A paralisação das linhas 11, 12 e 13 da Companhia Paulista de Trens Metropolitanos provoca reflexos diretos no trânsito da capital paulista, que registra 750 quilômetros de lentidão nas ruas e avenidas.
O impacto é mais forte na zona sul, com 243 quilômetros de filas, seguida pela zona leste, com 212 quilômetros, segundo levantamento da Companhia de Engenharia de Tráfego. A zona oeste soma 143 quilômetros de tráfego intenso e a zona norte, 111 quilômetros. O centro apresenta a situação mais tranquila, com 41 quilômetros de congestionamento.

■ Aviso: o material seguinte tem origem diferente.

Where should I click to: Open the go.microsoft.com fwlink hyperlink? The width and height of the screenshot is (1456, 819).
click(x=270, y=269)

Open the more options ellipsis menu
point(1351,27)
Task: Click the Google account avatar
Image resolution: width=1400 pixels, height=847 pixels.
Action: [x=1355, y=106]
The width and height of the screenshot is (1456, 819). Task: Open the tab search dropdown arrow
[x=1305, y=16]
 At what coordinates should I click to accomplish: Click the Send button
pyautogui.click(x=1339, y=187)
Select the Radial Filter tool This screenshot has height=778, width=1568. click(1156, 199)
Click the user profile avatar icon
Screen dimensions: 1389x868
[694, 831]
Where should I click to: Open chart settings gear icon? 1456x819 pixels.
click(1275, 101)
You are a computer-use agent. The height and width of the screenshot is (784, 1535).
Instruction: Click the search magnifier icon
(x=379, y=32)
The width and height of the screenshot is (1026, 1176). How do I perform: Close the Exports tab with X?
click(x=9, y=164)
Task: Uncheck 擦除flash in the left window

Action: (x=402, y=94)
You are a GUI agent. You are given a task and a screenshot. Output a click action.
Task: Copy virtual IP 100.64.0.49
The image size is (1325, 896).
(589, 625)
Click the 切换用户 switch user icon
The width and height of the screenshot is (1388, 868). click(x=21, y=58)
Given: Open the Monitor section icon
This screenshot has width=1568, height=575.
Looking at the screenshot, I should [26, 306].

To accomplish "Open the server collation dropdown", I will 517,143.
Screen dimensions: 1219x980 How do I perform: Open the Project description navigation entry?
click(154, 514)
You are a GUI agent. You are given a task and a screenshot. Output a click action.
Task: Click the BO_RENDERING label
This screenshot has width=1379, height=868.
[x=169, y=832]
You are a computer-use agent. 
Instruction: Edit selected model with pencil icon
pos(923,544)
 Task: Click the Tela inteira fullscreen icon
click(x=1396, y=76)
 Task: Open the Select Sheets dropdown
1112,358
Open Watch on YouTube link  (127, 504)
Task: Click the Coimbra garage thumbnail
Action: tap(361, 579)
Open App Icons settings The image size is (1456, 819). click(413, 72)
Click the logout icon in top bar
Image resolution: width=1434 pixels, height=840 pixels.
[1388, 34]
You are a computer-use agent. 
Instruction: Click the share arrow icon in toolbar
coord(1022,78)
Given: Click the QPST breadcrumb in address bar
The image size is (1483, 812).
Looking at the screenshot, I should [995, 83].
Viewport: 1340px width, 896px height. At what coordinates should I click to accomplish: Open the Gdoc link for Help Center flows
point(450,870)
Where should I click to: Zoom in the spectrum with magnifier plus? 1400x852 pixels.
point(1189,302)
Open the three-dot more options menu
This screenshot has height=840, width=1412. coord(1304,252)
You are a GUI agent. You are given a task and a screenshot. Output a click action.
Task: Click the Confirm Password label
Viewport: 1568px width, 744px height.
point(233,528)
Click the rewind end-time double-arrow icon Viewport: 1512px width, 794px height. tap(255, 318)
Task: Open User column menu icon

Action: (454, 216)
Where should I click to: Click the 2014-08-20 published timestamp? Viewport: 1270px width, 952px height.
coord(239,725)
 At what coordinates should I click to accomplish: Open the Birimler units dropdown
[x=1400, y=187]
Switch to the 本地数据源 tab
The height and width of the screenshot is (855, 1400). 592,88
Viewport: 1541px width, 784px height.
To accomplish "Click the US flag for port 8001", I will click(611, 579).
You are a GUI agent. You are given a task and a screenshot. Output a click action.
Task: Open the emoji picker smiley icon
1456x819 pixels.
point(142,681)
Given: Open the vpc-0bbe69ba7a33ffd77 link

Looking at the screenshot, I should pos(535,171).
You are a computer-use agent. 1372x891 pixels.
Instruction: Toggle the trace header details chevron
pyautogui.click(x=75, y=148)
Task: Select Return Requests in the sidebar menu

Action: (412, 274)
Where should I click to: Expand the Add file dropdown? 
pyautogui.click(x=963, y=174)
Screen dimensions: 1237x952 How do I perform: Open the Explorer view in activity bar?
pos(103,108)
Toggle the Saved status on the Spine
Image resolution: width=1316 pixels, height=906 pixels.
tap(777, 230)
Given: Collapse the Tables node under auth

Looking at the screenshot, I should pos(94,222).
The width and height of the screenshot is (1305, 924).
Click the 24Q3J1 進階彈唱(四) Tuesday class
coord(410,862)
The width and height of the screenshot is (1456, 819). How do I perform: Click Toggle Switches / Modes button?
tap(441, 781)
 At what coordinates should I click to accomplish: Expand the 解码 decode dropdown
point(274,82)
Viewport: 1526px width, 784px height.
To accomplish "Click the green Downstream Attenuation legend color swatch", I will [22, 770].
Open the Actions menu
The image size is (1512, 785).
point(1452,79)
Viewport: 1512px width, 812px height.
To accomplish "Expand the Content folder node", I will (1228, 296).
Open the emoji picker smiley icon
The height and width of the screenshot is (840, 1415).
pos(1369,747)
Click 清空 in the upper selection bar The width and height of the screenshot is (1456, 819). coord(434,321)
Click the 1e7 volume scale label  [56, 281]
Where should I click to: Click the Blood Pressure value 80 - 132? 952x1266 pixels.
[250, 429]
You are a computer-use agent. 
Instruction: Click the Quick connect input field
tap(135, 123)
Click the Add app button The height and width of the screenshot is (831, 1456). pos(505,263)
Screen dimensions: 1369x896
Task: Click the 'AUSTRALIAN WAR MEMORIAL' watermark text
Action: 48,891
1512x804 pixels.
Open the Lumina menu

Diante do quadro, a prefeitura de São Paulo manteve a suspensão do rodízio de veículos, medida já adotada na terça-feira (4), primeiro dia da greve dos trabalhadores da CPTM. Também foram acionados os ônibus do Plano de Apoio entre Empresas de Transporte frente à Situação de Emergência, o Paese, nas regiões atendidas pelas linhas parcialmente paradas: 11-Coral, 12-Safira e 13-Jade.
Sindicato, governo do estado e CPTM têm audiência de conciliação marcada para as 12h desta quarta-feira (5), quando será definida a continuidade do movimento. Na noite de terça, os ferroviários decidiram manter a greve.
A principal reivindicação da categoria é a garantia formal de manutenção dos empregados que atuam diretamente nas linhas 11, 12 e 13, concedidas à empresa Trivia Trens em julho deste ano.